- Theatrical release poster
- Directed by: J.B. Ghuman Jr.
- Written by: J.B. Ghuman Jr.
- Produced by: Christopher Racster; Chad Allen; Honey Labrador; Geric Miller-Frost;
- Starring: Savannah Stehlin; Sydney Park; Rachel G. Fox; Michael William Arnold; Oana Gregory; Rodney Eastman; Beth Grant; Yeardley Smith; Keith David; Elaine Hendrix; Richard Riehle;
- Cinematography: Bradley Stonesifer
- Edited by: Phillip J. Bartell
- Music by: Casey James and The Staypuft Kid
- Production companies: Neca Films; Last Bastion Entertainment; Bent Film; 11:11 Entertainment Inc.; Archer Productions;
- Distributed by: Underhill Films
- Release date: May 27, 2011 (United States);
- Running time: 90 minutes
- Country: United States
- Language: English

= Spork (film) =

Spork is a 2011 American independent coming-of-age musical comedy-drama film produced by Christopher Racster, Chad Allen, Honey Labrador and Geric Miller-Frost, written and directed by J.B. Ghuman Jr. and starring Savannah Stehlin, Sydney Park, Rachel G. Fox, Michael William Arnold, Oana Gregory, Rodney Eastman, Beth Grant, Yeardley Smith of The Simpsons fame, Keith David, Elaine Hendrix and Richard Riehle. The film was theatrically released in the United States on May 27, 2011 and received mixed reviews from film critics.

==Plot==
Set in Los Angeles, California, a 14-year-old teenage girl nicknamed "Spork" is unpopular, mistreated by her classmates, and very soft-spoken. Her next-door neighbor and best friend, known as "Tootsie Roll", is planning on entering the school Dance-Off to win $236 which she would use to visit her father in prison. During a hair-product-related dancing accident, Tootsie Roll injures her ankle and can no longer compete in the competition. Spork rises to the occasion and surprises the whole school by signing up for the Dance-Off.

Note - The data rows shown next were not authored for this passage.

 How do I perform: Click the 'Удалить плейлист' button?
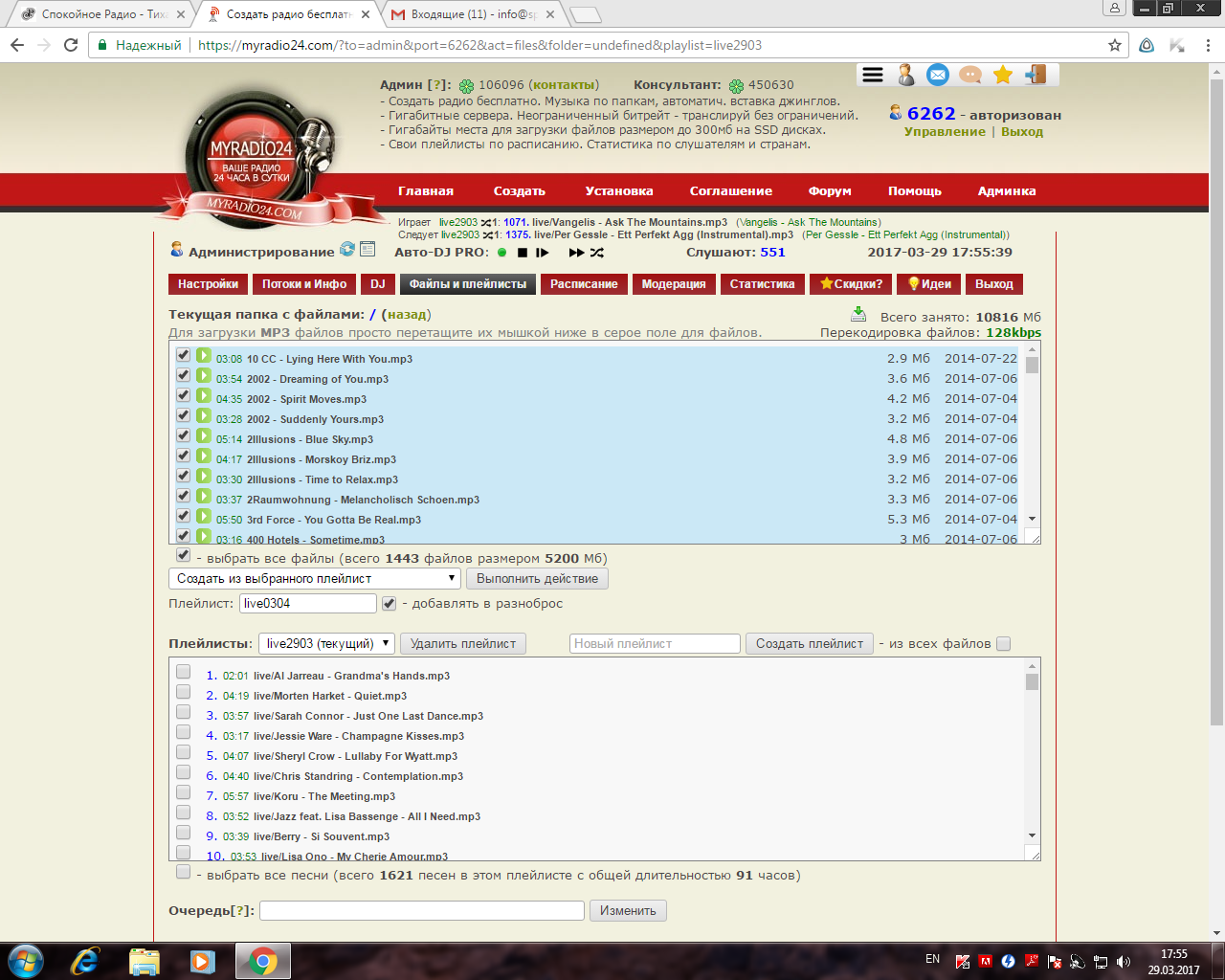(463, 644)
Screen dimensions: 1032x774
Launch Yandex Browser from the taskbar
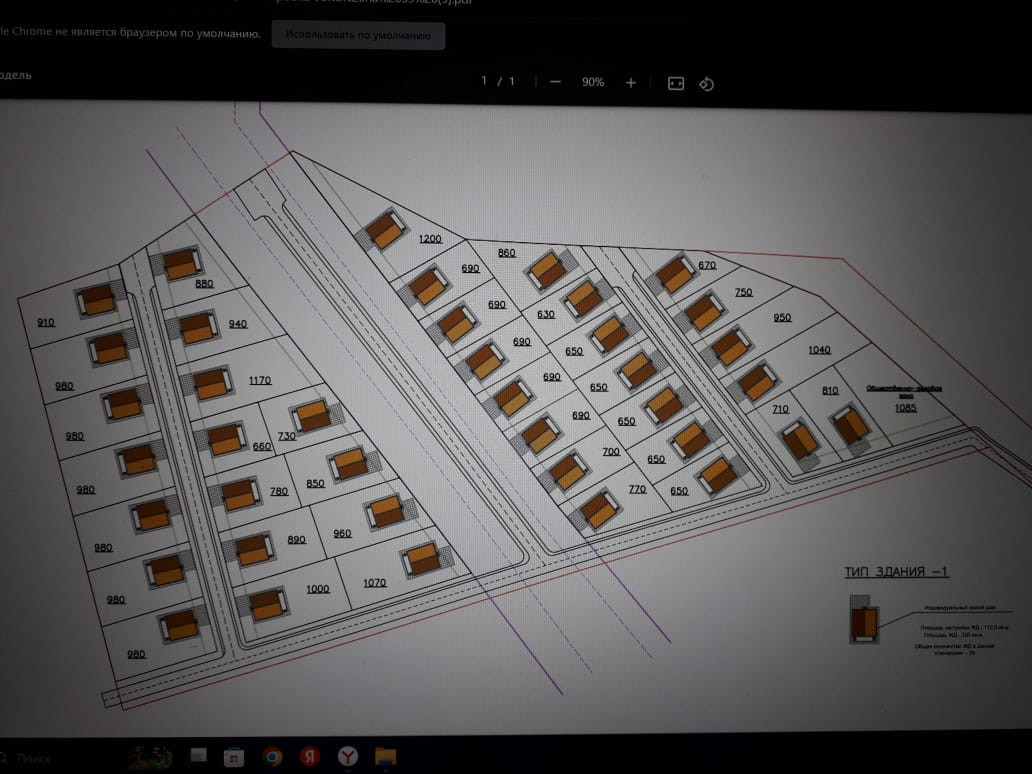(x=348, y=756)
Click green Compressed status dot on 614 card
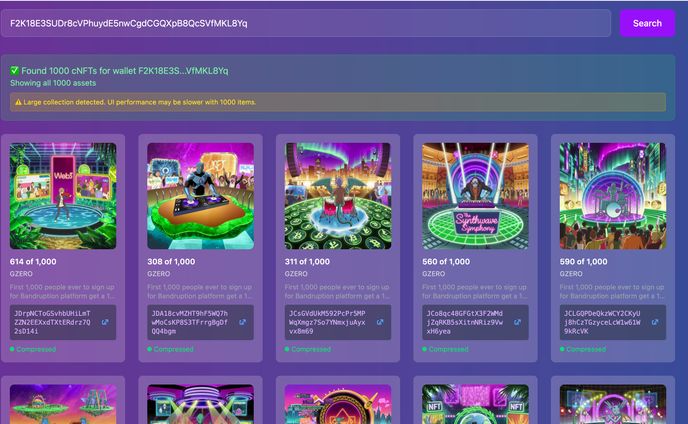 (12, 349)
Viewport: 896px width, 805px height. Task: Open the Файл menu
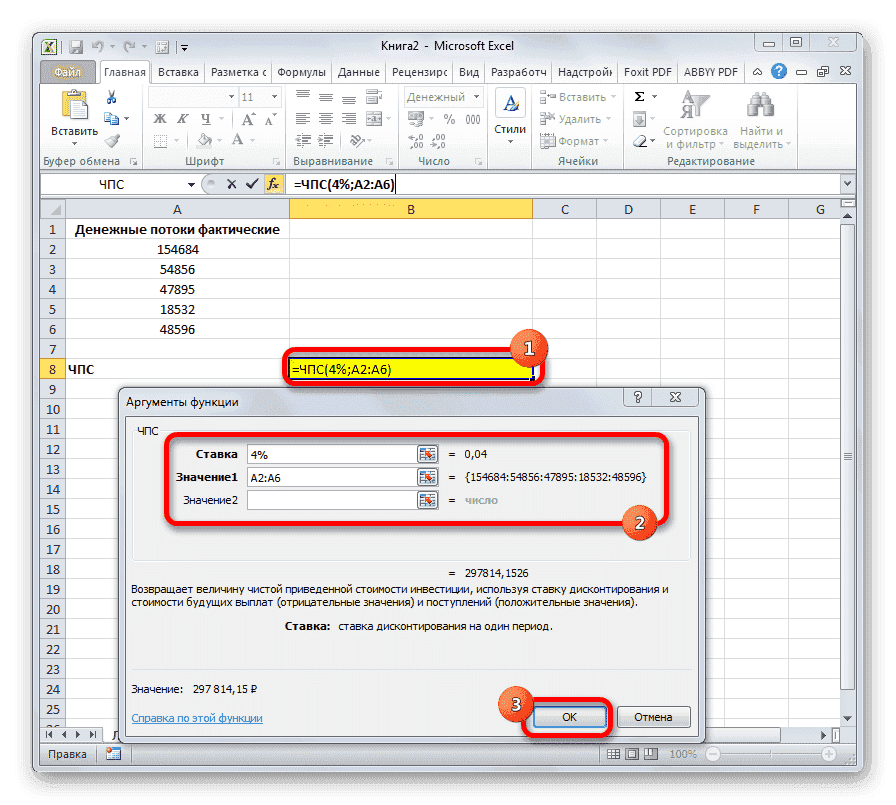click(x=66, y=71)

Spork and Tootsie Roll listen to hip-hop songs from the early 1990s and wear 1990s fashion, yet the antagonist, Betsy Byotch, and her friends wear 1980s garb and listen to 1980s music (though they are also fans of Britney Spears). The character of Charlie is obsessed with Justin Timberlake, whose career began in the mid–1990s. The use of the term "hermaphrodite" rather than "intersex" as a qualifier, including as a personal identity, also seems to imply a 1990s setting.

It is mentioned throughout the film that Spork and Charlie are obsessed with The Wizard of Oz, though Spork's love is for the 1978 film The Wiz, and Charlie's is for the 1939 The Wizard of Oz.

==Cast==
- Savannah Stehlin as Spork
- Sydney Park as Tootsie Roll
- Rachel G. Fox as Betsy Byotch
- Michael William Arnold as Charlie
- Oana Gregory as Loosie Goosie
- Beth Grant as Principal Tulip
- Elaine Hendrix as Felicia
- Yeardley Smith as Ms. Danahy
- Rodney Eastman as Spit
- Keith David as Coach Jenkins
- Richard Riehle as Clyde

==Critical reception==
 Metacritic, which uses a weighted average, assigned the film a score of 54 out of 100, based on 6 critics, indicating "mixed or average" reviews.